By Kelsey K. Sewell, PhD
Clinical Assistant Professor
Dept. of Psychiatry and Behavioral Sciences
Dept. of Neurology
University of Kansas Medical School
The holidays are touted as a magical time, but sometimes the extra stressors that come with creating or expecting that magic end up impacting our enjoyment. Plus, there is enough to manage without adding frustration about exacerbated tremor due to the extra stress. Developing a plan for managing both stress and tremor during the holidays can help ensure a more enjoyable season.
Your holiday plan:
– Focus on maintaining sleep routines and avoiding sluggishness. Poor sleep worsens tremor, and worsened tremor increases daytime fatigue. Add in traveling, disrupted routines, and the possibility of daytime drowsiness from medications, and your holiday cheer might turn into holiday blahs.Try maintaining a consistent sleep routine as much as possible.Try to avoid napping after poor sleep, so the next night isn’t also disrupted. Get outside for 15-20 minutes (with a walk for bonus points) first thing in the morning to get some natural light—that’s the best way to increase energy. Or consider a bright light therapy box (10,000 lux) to avoid going outside in the cold.
– Pay attention to your caffeine and alcohol intake, which can accidentally add up during brunches and parties over the holidays. To avoid worsening sleep, anxiety, and tremor, keep caffeine below 400mg per day (e.g., four 8oz cups of coffee). Although alcohol may temporarily reduce anxiety and tremors and aid falling sleep, it often disrupts later hours of sleep and causes “rebound” (i.e., worsened) tremor and anxiety the next day.
– Try to sneak in self-care routines. This may require modification to fit the situation, such as recruiting family for a brisk walk during football halftime, briefly reading before bed, or calling a friend for support. Plan excuses to slip away if you’ll need little breaks, e.g., taking the dog outside, a bathroom trip, or volunteering to run to the store for a forgotten item.
– Have a plan for stressful social situations. There is always some predictable social stress when you combine numerous people with different personalities and years of history.

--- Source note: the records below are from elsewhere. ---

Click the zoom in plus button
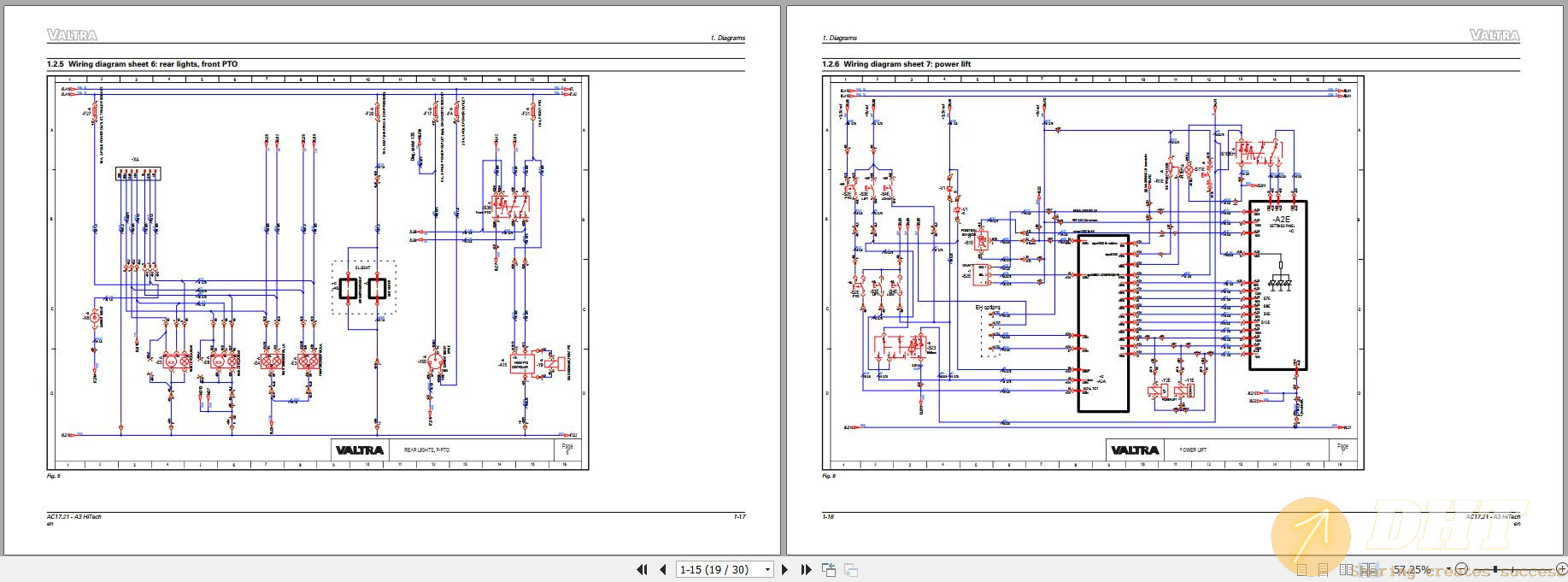Viewport: 1568px width, 582px height. click(x=1562, y=569)
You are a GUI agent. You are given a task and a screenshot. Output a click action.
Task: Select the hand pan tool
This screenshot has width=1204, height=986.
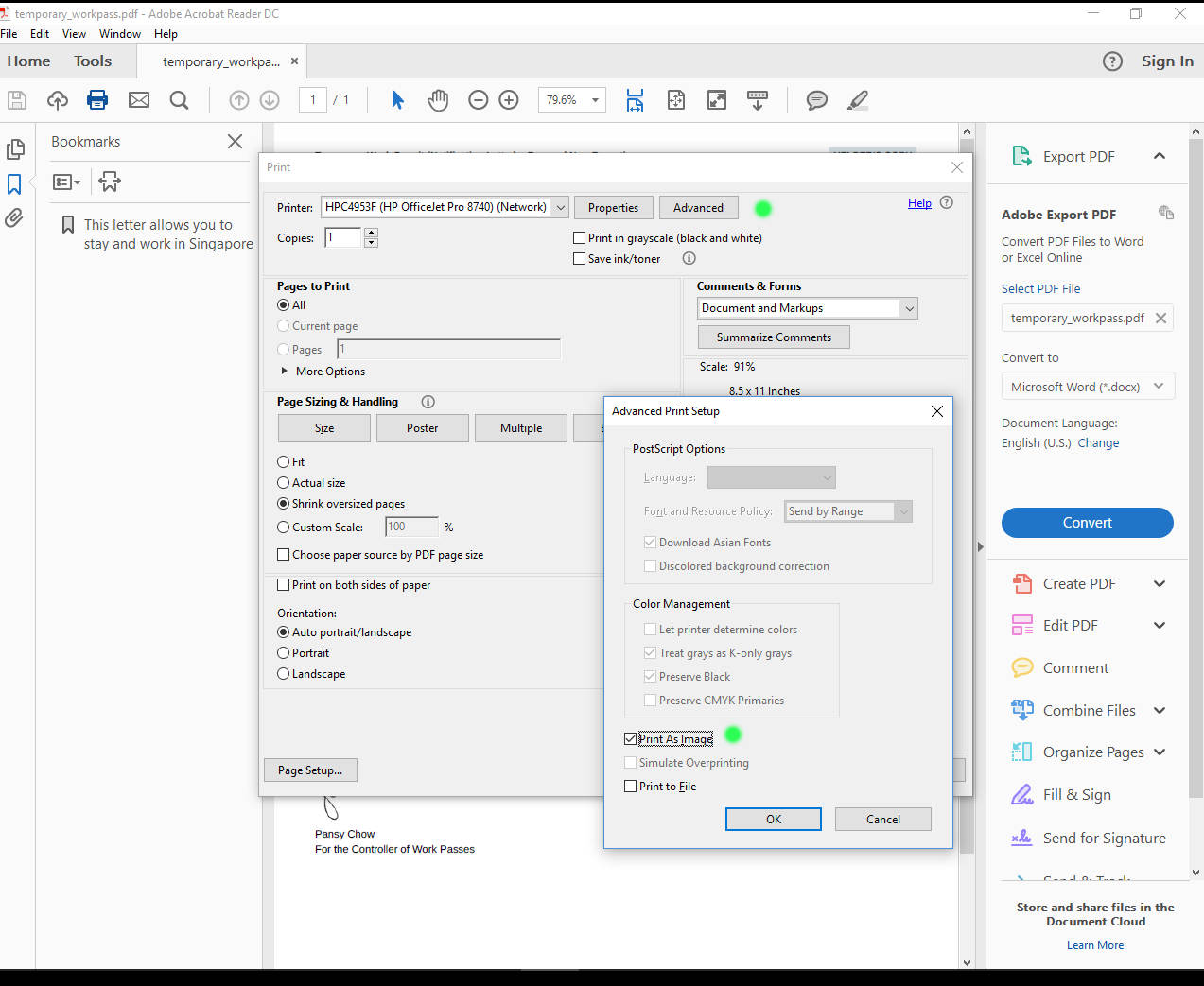coord(437,100)
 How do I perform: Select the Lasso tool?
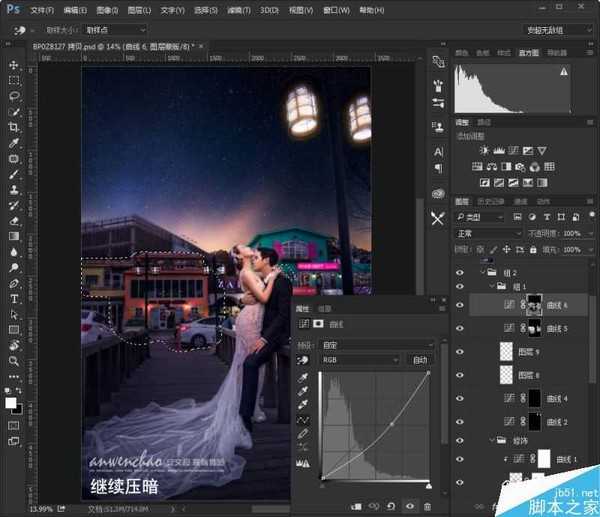(14, 96)
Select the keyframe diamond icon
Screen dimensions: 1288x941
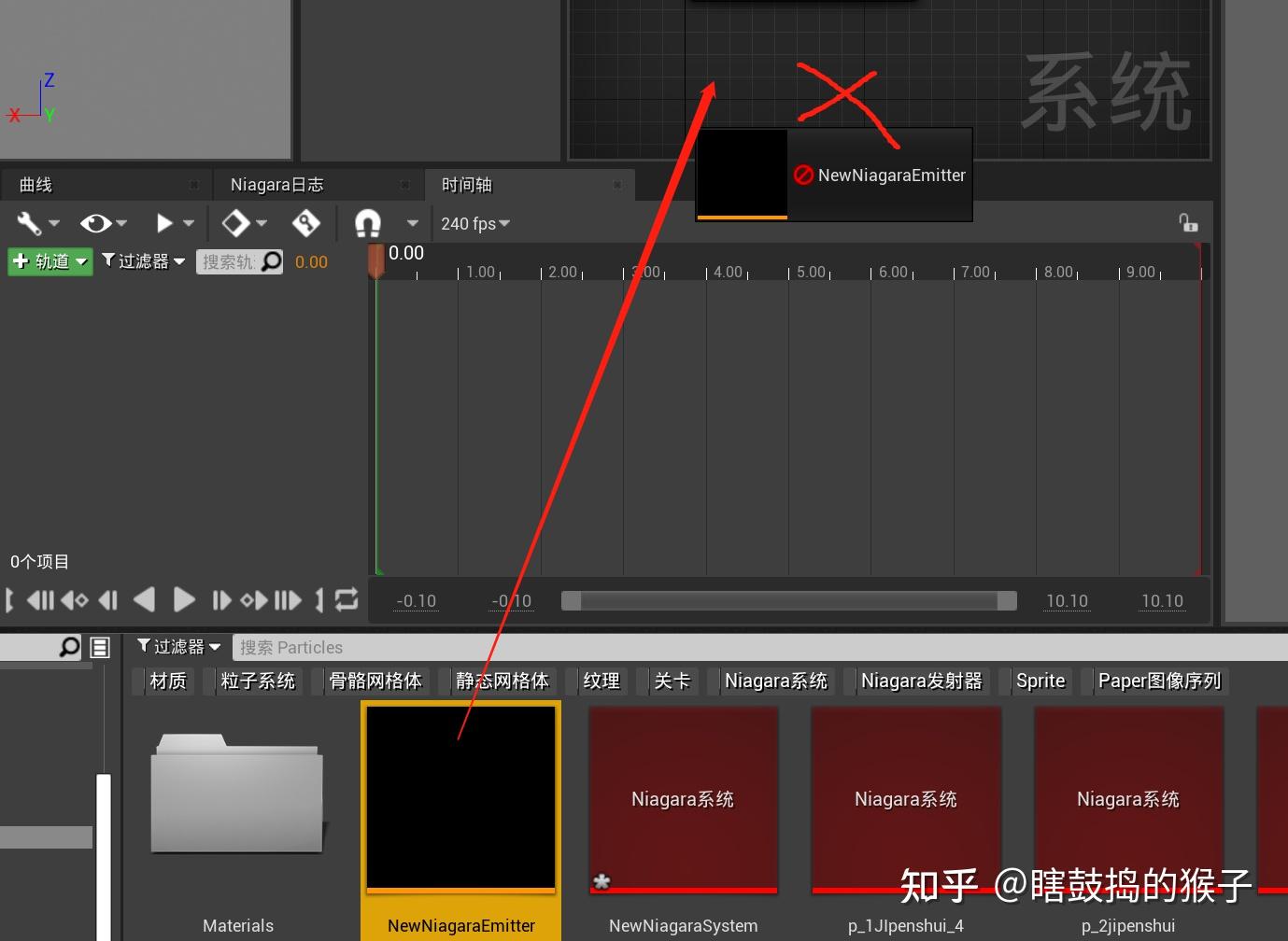pyautogui.click(x=238, y=223)
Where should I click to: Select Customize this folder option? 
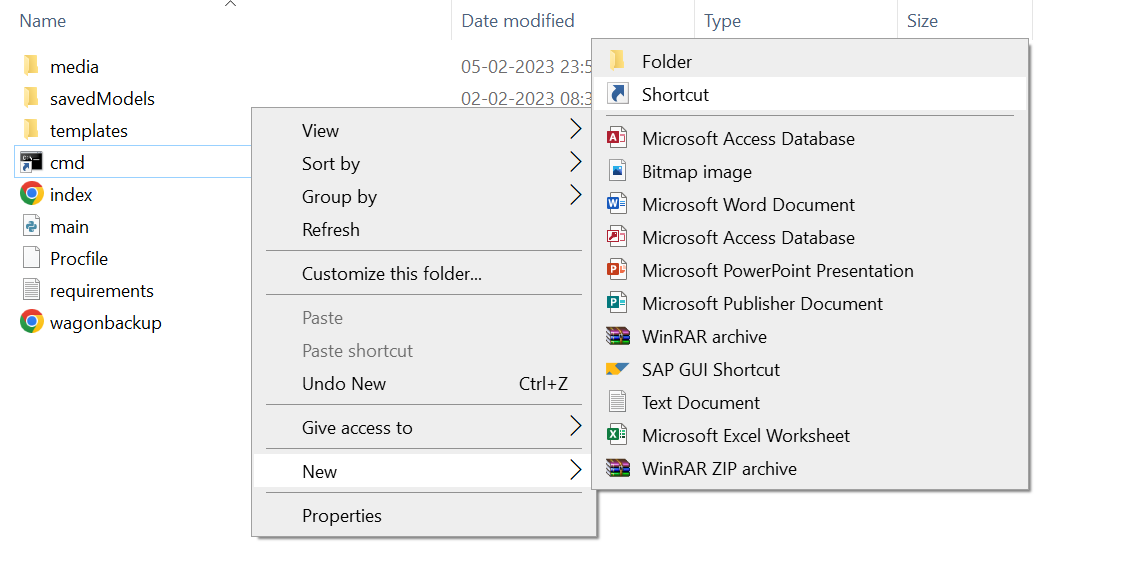(x=392, y=273)
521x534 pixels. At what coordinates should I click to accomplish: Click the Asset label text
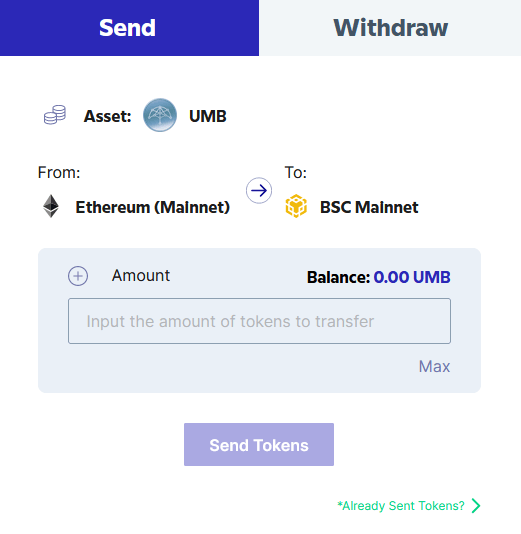pos(107,116)

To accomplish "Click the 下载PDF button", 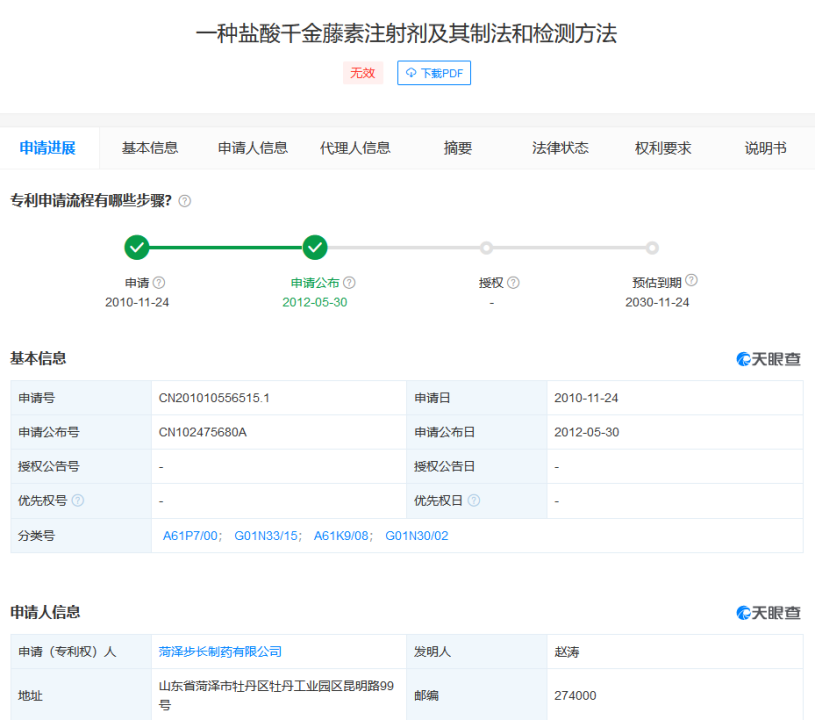I will click(x=433, y=73).
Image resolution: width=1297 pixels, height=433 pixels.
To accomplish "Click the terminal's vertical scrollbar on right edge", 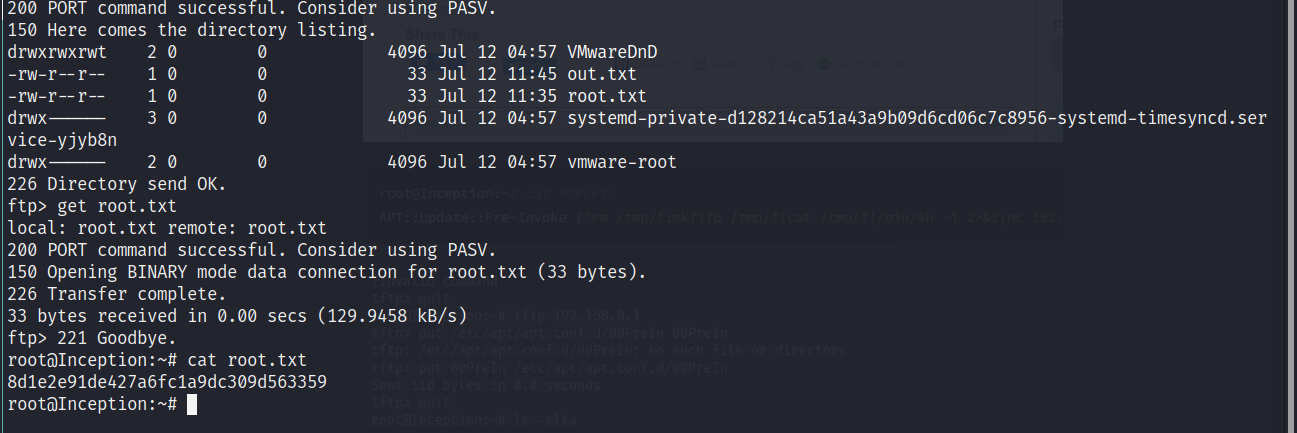I will pyautogui.click(x=1291, y=216).
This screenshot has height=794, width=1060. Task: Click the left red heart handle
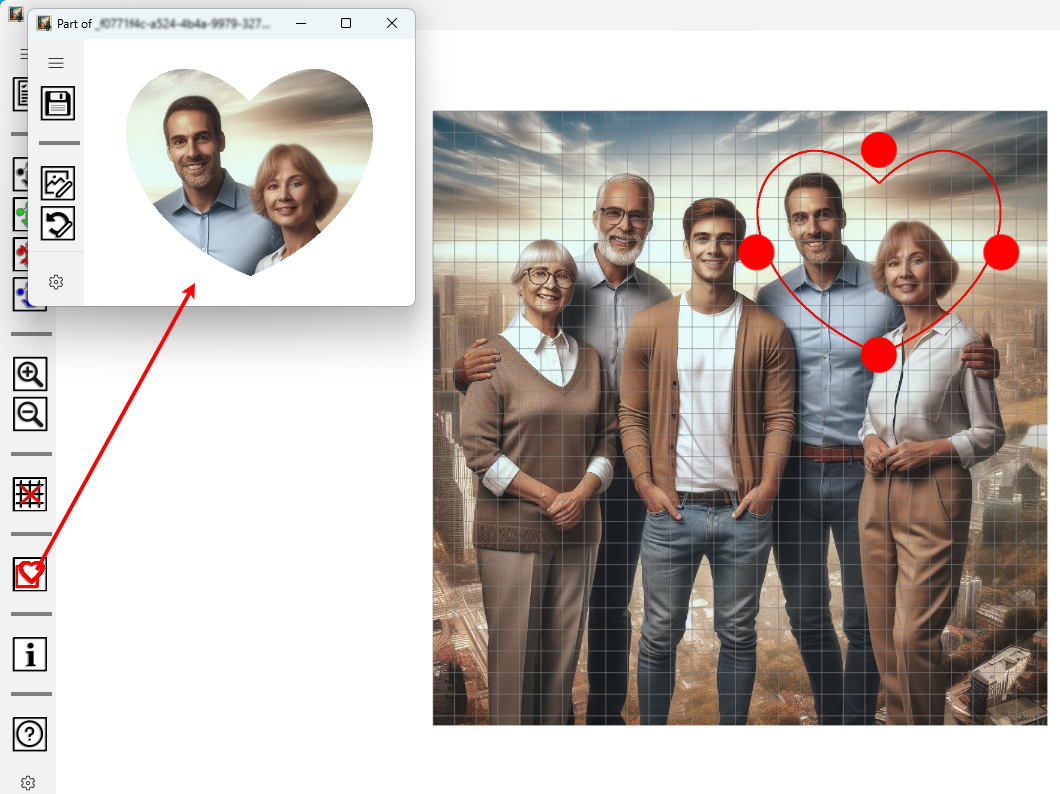tap(756, 252)

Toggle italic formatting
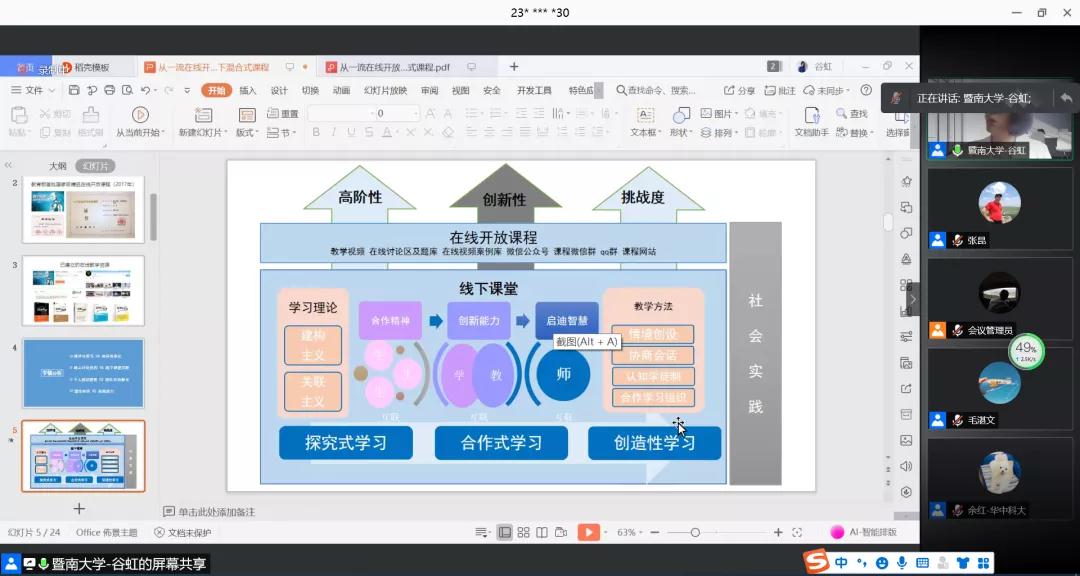[x=331, y=131]
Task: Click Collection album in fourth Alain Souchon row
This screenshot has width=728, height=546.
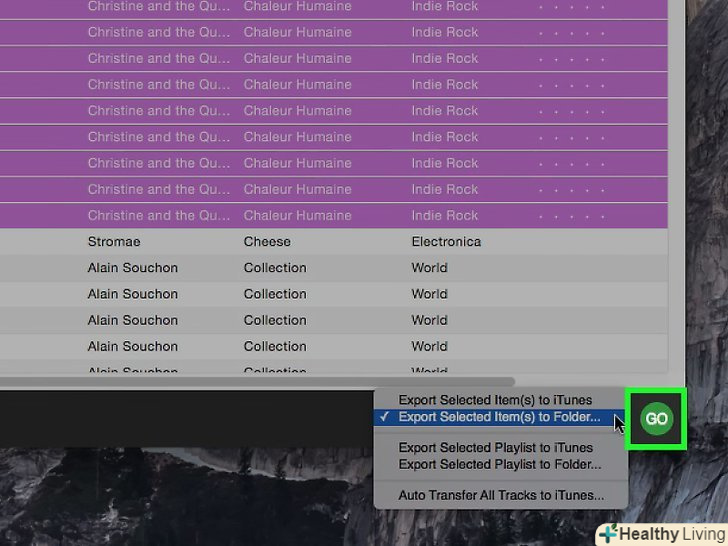Action: [275, 346]
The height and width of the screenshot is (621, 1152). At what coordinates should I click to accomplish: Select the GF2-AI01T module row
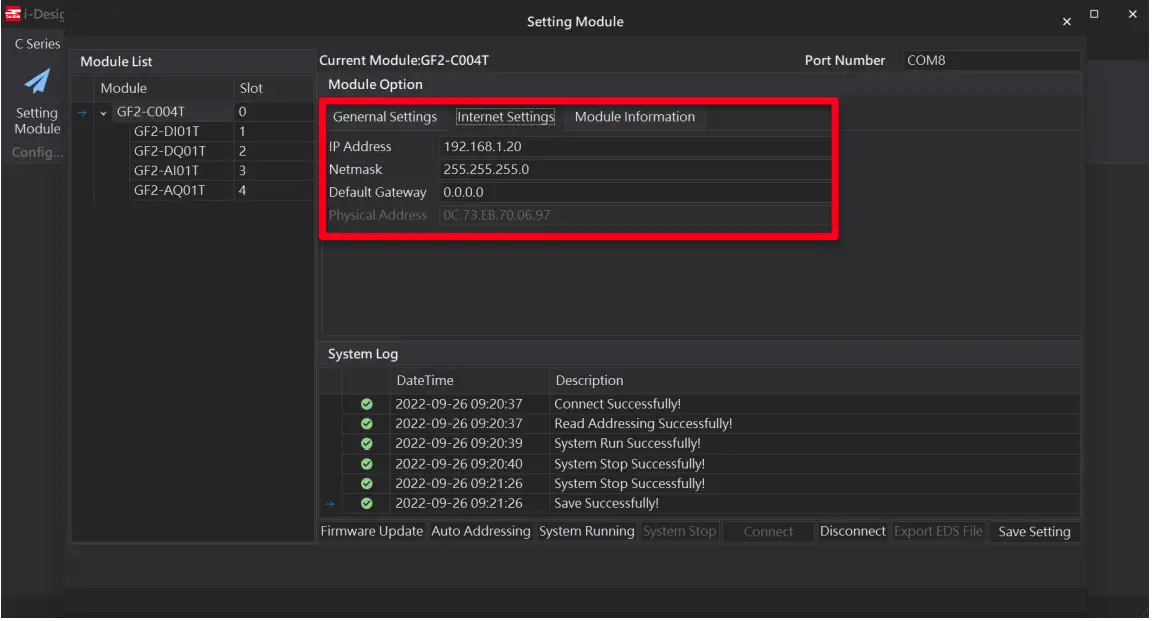pyautogui.click(x=166, y=170)
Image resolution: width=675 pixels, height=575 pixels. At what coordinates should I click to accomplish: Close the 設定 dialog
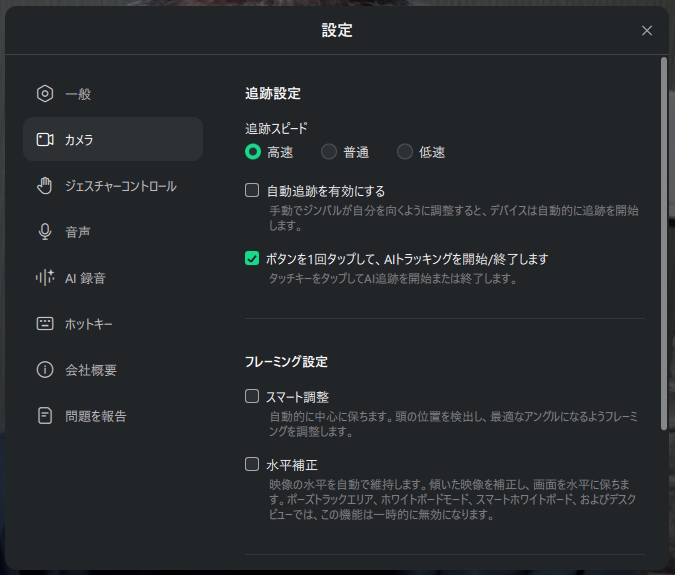point(647,31)
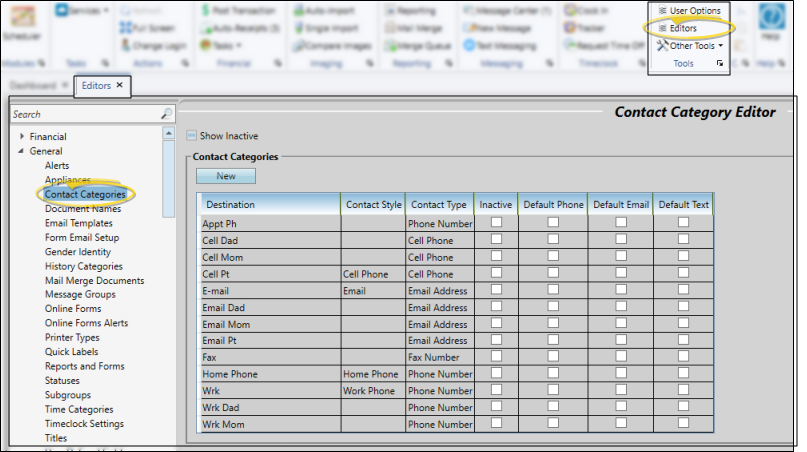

Imagine the scenarios that would bug you and prepare a response. Focus on approaches to get through the situation without making it worse. Respond gently and find something to validate (e.g., “I know this is disappointing”). If you’re asking someone to change their behavior, use “I” statements and incentivize your request (e.g., “It hurts my feelings when you criticize me. Can we focus on enjoying our time together, maybe play a family game?”). You can’t control other people, but how you respond can often greatly influence the situation.
–Stay mindful by internally checking in. Having visible symptoms like tremor can cause social anxiety, and it helps to catch both stress and anxiety early. Are you feeling tense? Is your heart rate up? Are you hyper-aware of others noticing your tremor? Are you feeling overwhelmed by the packed house and cacophony of sounds? Identify support people who can check in as well. Then have an excuse prepared and take a short break.
One nice, free app with multiple resources for stressful situations is “Virtual Hope Box.” Explore the short relaxation exercises under “Relax Me.” Breathe slowly and deeply, expanding your belly and stretching your diaphragm on the inhale. Mentally recite a calming word on the exhale. Focus only on your breath and whenever you notice your mind wandering, gently return to your breath. You could even do this for 2-3 minutes in the bathroom.
I’m wishing you a balanced holiday season! Last note: If you often feel like stress, depression, social anxiety, and/or tremor feel difficult to manage, working with a cognitive behavioral therapist who specializes in health psychology can help.